In some implementations, computing system 100 may generate the virtual template by generating a stereolithographic model corresponding to the bone graft. The stereolithographic model may be generated from a point cloud or other three-dimensional representation of the bone graft. This stereolithographic model may be uploaded to the surgical navigation to function as a virtual template.

A stereolithographic model may facilitate use of the virtual template as a guide for resecting the donor bone. For instance, using the stereolithographic model of the bone graft as a guide, computing system 100 may generate lines to mark one or more osteotomies to resect the bone graft from the donor site.

To illustrate, FIG. 8 includes a virtual representation 800 of a stereolithographic model 802, which is a virtual template representing a bone graft from a skull. Osteotomy lines 804 were generated around the stereolithographic model 802 using stereolithographic model 802 as a guide. These lines mark one or more osteotomies that a surgeon may perform to resect a bone graft corresponding to this stereolithographic model.

As a navigational guide for harvesting of the bone graft, computing system 100 may cause the graphical display of the surgical navigation system to display the generated virtual template representing the bone graft within the three-dimensional representation of the patient. For instance, computing system 100 may upload the generated virtual template to the surgical navigation system so as to display the generated virtual template concurrently with the three-dimensional representation of the patient undergoing surgery. Such display may facilitate resection of the bone graft, by providing the generated virtual template as a guide on the representation of the patient undergoing surgery.
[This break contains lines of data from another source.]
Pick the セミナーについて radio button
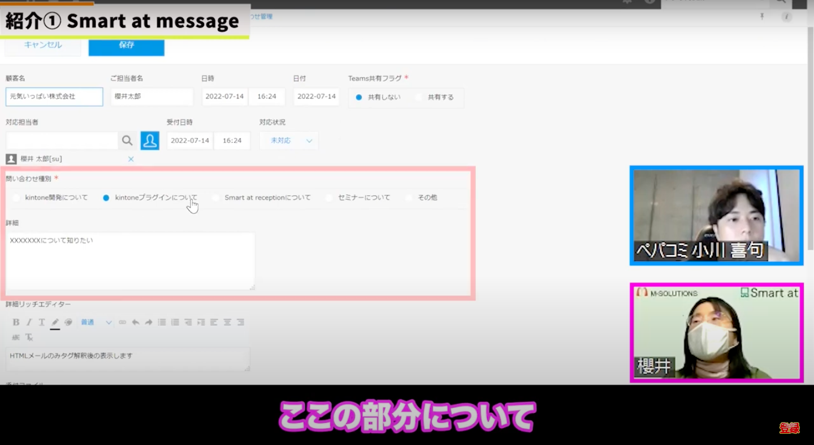Screen dimensions: 814x445 (329, 198)
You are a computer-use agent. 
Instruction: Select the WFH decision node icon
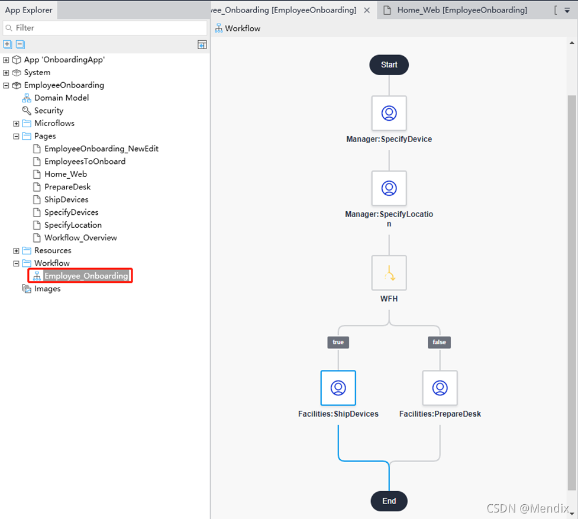(389, 273)
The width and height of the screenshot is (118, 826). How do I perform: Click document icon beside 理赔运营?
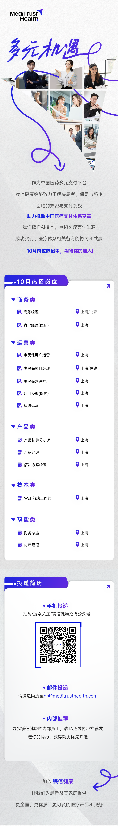coord(19,405)
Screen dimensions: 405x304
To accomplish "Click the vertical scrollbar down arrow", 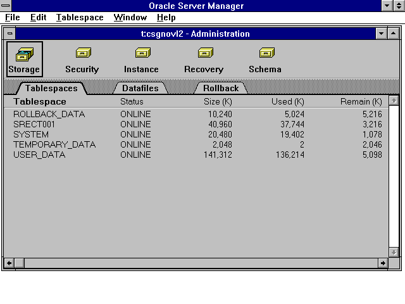I will coord(394,251).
By way of example, FIGS. 9 and 10 show user interfaces 900 and 1000 of a surgical navigation system, respectively, after the stereolithographic model 802 has been uploaded. In particular, user interface 900 includes views 902A, 902B, 902C, and 902D of the patient's head showing respective perspectives 904A, 904B, 904C, and 904D of the stereolithographic model positioned within the determined donor site within the three-dimensional representation of the patient. FIG. 10 shows view 1002 of the patient's head with the stereolithographic model 1004 positioned within the determined donor site within the three-dimensional representation of the patient. Such views provide the surgeon a navigational guide for harvesting of the bone graft.
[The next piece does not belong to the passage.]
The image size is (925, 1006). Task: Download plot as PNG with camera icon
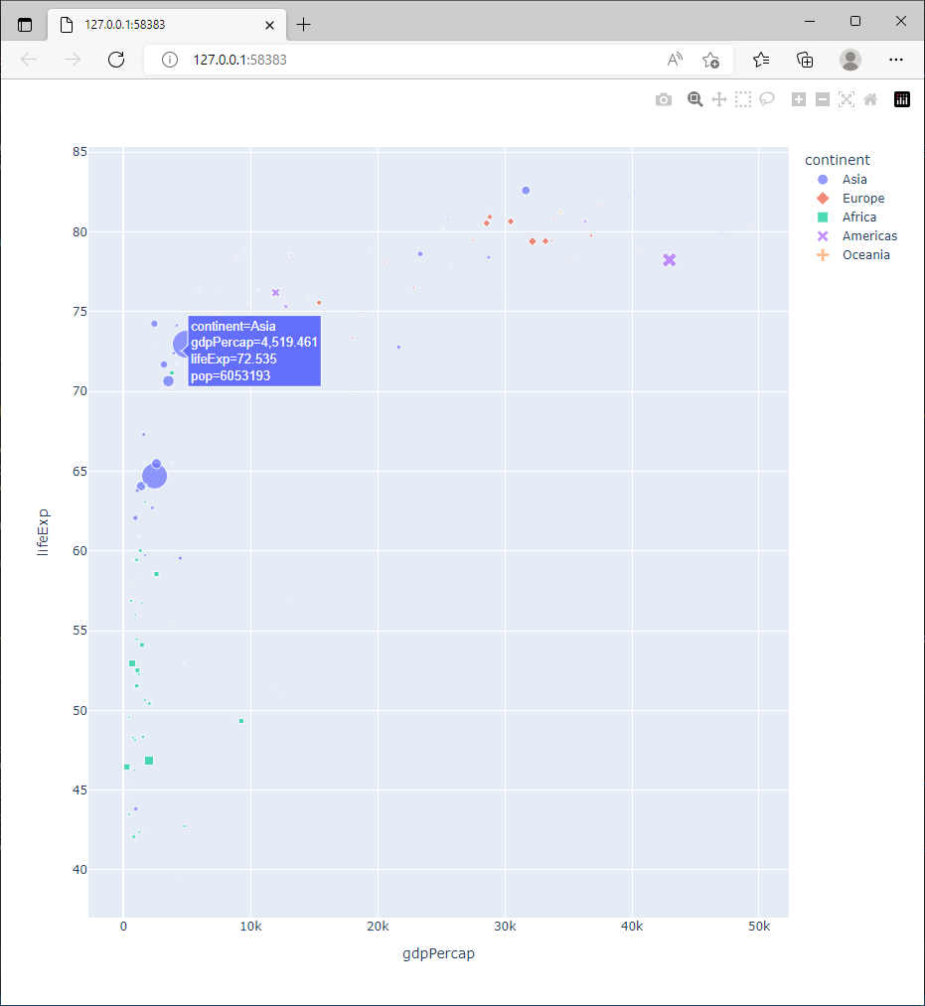(664, 99)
In some cases, a bone graft is modified (i.e., cut) in an attempt to improve the fit between the free flap and defect. Lines marking one or more osteotomies to modify the bone graft are overlaid on the stereolithographic model 802 so as to provide a guide for the surgeon to modify the bone graft. Such lines may be added to the virtual template before or after the bone graft is resected from the patient.

The computing system 100 may also cause fabrication of a physical model of the generated virtual template. For instance, the computing system 100 may provide the generated virtual template (e.g., a stereolithographic model) to a stereolithography machine to cause the stereolithography machine to fabricate a physical model of the virtual template using additive manufacturing. Alternatively, a numerically controlled machine tool such as a multi-axis Computerized Numerically Controlled CNC mill, fabricates a physical model of the virtual template from metal such as aluminum. A physical model may be fabricated using other techniques as well, such rapid prototyping.

Two possible advantages of subtractive (CNC machining) formation of the template are 1) CNC machining is generally faster than stereolithography in generating a model and 2) metals such as aluminum are readily subjective to the heat of common hospital sterilization equipment. Speed can be important if the virtual template is generated during surgery because the patient remains under anesthesia and with open incisions during fabrication. Sterilization is essential for surgical devices in use and aluminum or similar metals used in CNC machining are known to tolerate autoclaves or gas sterilization while use of materials used in 3D printing and stereolithography may involve additional qualification or modification. Further, CNC machining can be performed on pre-formed template blanks which have the generally correct shape for the cutting guide, but lack patient specific features such as bone shape (e.g., matched to a point cloud) and the specific cutting planes for the tissue graft. Accordingly, fabrication of a physical model using CNC machining may involve modification of a template blank to fine-tune the bone matching shape to the donor site and/or to cut slots for a bone saw which will define planes in the donor bone based on the graft site.

The surgeon may use this physical model as a template in reconstructing the defect, as the physical model can be placed in the defect to verify fit. The surgeon may also use this physical model as a guide for resecting a bone graft corresponding to the physical model (e.g., to verify that his planned osteotomies will produce a bone graft matching the physical model).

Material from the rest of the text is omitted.